I wrote about the tilt-shift lens recently, and I will stick to it a bit today to. You maybe heard of the tilt-shift effect. It’s a way of taking a photo to make it look like a miniature.
To tell the truth, I don’t understand why it’s called tilt-shift. To get this effect, you use the tilt function of the lens, not the shift. So it should be the tilt effect then, no? But maybe it got called that way after the whole lens, not just the part one uses.
But you can get this effect also in post processing, and Photoshop has a tilt-shift blur filter build in. And as today’s photo of this small mountain town looked like one that it would fit, I created a version with the effect. Which one do you prefer?
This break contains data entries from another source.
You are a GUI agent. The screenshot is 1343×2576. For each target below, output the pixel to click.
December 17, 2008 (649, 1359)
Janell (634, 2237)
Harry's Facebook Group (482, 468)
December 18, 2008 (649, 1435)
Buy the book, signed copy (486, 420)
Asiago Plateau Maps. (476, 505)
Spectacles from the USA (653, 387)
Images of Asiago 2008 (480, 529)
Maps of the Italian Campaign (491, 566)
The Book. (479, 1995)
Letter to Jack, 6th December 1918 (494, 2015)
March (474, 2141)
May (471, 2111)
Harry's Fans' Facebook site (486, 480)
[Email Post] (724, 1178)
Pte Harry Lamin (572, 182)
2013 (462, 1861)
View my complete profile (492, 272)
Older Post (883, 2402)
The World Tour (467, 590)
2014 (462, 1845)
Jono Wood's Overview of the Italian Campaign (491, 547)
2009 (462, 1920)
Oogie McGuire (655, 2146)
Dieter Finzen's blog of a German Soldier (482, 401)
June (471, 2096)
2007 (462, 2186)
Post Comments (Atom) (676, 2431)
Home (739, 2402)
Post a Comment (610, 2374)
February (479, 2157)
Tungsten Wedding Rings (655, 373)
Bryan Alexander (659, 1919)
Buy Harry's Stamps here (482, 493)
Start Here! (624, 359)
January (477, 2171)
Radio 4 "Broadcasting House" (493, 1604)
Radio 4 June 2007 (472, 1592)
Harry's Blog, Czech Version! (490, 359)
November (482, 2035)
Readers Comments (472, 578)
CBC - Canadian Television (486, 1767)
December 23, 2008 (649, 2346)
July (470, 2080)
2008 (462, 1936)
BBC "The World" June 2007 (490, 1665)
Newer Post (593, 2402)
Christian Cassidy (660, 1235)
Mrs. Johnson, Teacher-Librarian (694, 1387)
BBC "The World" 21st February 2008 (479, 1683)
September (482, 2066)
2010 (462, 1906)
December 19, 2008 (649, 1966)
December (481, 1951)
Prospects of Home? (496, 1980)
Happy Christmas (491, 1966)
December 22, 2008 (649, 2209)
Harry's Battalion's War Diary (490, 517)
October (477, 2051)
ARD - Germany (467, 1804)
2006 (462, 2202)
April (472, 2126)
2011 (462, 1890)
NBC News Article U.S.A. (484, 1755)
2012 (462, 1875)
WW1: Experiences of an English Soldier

Btw. funny thing, my first photos that I ever posted online (to Flickr here) were tilt-shift photos :)
Small mountain town
Today’s photo was taken from quite high up. I took it while visiting the Five fingers lookout platform in Alps, close to Hallstatt, Austria. If you like a great view, this is a place to go, and you can take a cable car almost completely to this spot. You just have to walk like 15 minutes from the spot the cable car ends, and not even up the hill. You can see the full view in this post here.
For this shot, I zoomed in as much as I could with my 200mm lens. It of course was very hazy with such a view, but the dehaze slider in Lightroom really helped here. For those curious, this is the town of Obertraun.
This is a blend of two shots, edited in Lightroom and blended in Photoshop.